** Given entries **
__________________________________________________

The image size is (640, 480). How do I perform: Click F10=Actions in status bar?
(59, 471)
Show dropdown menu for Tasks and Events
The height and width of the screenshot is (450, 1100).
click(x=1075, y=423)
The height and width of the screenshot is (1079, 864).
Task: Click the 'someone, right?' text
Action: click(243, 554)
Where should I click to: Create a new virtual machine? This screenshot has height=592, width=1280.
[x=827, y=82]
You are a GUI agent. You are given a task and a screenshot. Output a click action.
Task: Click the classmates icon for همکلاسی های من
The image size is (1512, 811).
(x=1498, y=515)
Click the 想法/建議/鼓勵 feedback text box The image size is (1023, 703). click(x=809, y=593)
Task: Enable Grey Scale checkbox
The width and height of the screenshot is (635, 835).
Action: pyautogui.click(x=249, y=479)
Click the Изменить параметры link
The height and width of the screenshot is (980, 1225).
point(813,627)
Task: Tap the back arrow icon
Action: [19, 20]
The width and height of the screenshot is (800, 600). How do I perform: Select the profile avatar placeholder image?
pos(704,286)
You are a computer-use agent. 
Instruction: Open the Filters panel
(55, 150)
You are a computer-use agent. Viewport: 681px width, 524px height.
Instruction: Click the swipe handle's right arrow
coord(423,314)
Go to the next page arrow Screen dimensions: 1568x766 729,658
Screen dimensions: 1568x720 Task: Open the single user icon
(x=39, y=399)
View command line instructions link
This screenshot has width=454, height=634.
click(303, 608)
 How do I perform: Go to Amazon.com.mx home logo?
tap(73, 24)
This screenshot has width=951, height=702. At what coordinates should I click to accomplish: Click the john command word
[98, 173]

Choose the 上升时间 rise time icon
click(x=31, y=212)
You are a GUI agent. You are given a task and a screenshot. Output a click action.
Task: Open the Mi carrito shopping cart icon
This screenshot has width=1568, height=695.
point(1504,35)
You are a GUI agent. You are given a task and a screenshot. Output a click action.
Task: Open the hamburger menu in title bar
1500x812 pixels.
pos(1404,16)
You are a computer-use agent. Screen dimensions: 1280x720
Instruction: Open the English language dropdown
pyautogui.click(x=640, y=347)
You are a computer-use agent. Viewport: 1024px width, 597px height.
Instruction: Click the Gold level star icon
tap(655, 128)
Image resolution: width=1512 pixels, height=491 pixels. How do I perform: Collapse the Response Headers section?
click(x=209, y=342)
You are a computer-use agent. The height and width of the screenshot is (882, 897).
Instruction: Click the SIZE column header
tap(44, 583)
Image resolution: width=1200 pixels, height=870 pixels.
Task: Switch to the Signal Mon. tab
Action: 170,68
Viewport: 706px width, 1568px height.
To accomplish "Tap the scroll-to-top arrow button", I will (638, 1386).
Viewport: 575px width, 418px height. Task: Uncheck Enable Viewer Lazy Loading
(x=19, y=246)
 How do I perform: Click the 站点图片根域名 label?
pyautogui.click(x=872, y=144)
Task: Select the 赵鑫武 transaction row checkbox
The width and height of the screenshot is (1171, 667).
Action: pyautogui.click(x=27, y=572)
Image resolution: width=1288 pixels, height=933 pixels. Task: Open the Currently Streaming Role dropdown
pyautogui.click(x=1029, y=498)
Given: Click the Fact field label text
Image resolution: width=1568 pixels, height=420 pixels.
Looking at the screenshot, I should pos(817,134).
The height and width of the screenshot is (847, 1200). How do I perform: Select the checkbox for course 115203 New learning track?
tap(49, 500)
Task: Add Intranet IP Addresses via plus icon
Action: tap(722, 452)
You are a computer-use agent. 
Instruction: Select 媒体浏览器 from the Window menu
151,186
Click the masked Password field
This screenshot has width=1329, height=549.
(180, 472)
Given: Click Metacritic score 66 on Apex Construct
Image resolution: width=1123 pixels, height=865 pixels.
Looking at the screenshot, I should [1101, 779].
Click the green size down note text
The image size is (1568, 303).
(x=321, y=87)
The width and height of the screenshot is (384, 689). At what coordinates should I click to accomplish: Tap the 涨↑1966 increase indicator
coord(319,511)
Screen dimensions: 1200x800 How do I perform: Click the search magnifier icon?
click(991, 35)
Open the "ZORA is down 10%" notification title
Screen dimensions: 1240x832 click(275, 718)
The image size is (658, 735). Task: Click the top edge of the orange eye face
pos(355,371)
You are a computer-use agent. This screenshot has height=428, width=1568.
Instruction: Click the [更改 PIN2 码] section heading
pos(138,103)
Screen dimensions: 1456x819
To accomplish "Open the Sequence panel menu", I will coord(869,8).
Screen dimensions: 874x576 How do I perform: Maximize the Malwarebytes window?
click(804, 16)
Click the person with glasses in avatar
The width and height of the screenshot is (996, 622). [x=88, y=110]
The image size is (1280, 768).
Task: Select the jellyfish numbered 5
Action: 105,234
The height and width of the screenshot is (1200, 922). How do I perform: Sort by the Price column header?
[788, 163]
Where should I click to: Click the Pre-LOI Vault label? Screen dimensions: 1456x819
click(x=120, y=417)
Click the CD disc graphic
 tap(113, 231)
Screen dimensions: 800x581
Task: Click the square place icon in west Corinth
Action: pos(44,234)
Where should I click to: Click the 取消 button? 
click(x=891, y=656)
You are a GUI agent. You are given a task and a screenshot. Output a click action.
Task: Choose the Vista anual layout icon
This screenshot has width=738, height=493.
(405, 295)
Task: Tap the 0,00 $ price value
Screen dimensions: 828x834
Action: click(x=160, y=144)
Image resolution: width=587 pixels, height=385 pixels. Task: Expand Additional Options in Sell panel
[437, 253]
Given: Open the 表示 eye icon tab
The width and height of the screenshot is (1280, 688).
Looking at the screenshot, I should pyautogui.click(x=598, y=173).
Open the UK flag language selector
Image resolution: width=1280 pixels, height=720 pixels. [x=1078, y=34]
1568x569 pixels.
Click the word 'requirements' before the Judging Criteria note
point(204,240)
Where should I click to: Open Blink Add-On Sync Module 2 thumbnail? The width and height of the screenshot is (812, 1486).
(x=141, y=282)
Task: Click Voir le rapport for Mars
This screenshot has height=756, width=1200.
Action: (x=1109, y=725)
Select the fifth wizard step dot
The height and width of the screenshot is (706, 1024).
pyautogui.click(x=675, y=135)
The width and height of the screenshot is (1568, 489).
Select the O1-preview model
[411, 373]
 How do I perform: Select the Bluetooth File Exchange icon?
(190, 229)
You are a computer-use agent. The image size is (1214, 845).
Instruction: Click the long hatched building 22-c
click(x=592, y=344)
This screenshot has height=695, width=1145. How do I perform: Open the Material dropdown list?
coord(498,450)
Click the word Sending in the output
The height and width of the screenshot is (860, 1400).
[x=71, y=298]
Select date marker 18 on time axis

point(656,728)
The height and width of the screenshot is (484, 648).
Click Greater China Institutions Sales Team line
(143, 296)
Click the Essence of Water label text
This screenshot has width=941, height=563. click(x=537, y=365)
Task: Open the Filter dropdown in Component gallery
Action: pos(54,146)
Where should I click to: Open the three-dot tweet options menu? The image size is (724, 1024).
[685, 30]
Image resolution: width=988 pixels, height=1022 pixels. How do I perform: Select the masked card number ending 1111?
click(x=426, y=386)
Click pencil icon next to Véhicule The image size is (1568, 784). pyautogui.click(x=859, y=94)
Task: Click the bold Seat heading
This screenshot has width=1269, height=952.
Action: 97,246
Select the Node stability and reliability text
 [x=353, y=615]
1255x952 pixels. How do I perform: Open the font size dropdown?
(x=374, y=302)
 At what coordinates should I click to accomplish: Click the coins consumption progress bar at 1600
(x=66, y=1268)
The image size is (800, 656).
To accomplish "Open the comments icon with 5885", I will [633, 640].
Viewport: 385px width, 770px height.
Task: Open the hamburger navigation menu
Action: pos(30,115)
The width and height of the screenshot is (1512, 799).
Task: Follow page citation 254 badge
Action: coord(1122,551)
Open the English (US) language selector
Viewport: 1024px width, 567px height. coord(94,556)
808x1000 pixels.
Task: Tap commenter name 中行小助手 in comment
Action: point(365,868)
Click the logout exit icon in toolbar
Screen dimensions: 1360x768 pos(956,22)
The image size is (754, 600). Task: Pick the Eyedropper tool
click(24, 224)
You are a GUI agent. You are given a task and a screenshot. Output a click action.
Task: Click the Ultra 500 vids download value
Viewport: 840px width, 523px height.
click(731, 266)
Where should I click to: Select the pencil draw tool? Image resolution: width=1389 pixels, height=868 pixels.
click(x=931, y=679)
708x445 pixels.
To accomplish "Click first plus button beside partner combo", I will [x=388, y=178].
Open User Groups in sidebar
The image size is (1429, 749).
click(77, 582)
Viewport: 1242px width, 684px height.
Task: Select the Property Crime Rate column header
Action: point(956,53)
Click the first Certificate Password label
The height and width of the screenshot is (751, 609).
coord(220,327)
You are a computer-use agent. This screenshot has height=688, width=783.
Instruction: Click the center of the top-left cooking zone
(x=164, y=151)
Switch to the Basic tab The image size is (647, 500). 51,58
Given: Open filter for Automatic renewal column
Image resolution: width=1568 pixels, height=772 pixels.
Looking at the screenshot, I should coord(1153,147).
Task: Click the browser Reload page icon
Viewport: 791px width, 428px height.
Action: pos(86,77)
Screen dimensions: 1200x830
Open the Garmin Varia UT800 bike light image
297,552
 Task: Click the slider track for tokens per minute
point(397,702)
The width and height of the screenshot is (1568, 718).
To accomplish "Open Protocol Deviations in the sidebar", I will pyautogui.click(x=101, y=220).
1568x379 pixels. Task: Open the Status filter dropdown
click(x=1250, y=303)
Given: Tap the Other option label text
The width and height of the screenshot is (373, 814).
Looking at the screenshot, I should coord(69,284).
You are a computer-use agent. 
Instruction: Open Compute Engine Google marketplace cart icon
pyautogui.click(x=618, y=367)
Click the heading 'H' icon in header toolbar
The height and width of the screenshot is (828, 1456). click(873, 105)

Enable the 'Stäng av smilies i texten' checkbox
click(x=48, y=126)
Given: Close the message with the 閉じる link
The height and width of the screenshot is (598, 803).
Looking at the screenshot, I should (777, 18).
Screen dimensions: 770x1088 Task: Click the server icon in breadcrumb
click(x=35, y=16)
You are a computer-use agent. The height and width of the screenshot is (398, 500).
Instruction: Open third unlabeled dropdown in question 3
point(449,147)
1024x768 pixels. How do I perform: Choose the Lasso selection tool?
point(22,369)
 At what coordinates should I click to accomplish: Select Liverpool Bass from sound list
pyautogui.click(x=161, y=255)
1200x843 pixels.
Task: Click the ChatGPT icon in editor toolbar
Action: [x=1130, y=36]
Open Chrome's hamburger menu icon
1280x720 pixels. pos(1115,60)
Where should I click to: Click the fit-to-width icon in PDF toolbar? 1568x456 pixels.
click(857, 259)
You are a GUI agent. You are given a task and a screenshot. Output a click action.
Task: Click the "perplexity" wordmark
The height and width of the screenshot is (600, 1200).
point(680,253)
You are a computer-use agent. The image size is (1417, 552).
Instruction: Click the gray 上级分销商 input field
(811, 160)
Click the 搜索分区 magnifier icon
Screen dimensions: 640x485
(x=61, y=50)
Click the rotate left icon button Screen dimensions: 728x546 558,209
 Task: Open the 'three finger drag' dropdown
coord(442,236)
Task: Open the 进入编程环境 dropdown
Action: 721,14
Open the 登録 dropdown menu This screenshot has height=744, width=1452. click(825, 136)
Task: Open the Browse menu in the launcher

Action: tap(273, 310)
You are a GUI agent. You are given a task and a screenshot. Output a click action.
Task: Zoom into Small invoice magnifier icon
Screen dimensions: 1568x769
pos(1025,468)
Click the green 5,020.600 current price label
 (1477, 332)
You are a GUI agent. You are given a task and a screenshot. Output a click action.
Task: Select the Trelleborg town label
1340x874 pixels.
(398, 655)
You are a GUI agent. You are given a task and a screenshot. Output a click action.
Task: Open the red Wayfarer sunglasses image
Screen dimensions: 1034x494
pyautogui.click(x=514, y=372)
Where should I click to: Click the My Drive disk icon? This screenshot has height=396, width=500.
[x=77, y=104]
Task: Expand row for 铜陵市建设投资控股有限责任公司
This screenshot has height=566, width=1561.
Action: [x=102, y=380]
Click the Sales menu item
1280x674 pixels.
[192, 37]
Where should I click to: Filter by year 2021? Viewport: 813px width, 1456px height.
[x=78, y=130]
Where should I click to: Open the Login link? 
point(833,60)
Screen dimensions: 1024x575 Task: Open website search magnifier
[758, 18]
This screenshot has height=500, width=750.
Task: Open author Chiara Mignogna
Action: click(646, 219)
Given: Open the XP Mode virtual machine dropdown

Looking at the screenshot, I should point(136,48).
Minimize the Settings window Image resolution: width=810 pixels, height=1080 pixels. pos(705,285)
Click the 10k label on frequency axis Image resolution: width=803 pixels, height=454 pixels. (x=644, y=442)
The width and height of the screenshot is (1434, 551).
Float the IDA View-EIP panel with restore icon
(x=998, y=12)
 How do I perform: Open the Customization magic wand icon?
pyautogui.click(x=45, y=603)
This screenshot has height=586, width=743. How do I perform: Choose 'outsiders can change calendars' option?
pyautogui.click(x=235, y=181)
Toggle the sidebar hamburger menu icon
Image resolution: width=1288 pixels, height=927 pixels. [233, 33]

__________________________________________________

** What to do **
Isolate each line of the listing above that includes "next". Copy it.

** Answer box **
Go to the next page arrow Screen dimensions: 1568x766 729,658
Click pencil icon next to Véhicule The image size is (1568, 784). pyautogui.click(x=859, y=94)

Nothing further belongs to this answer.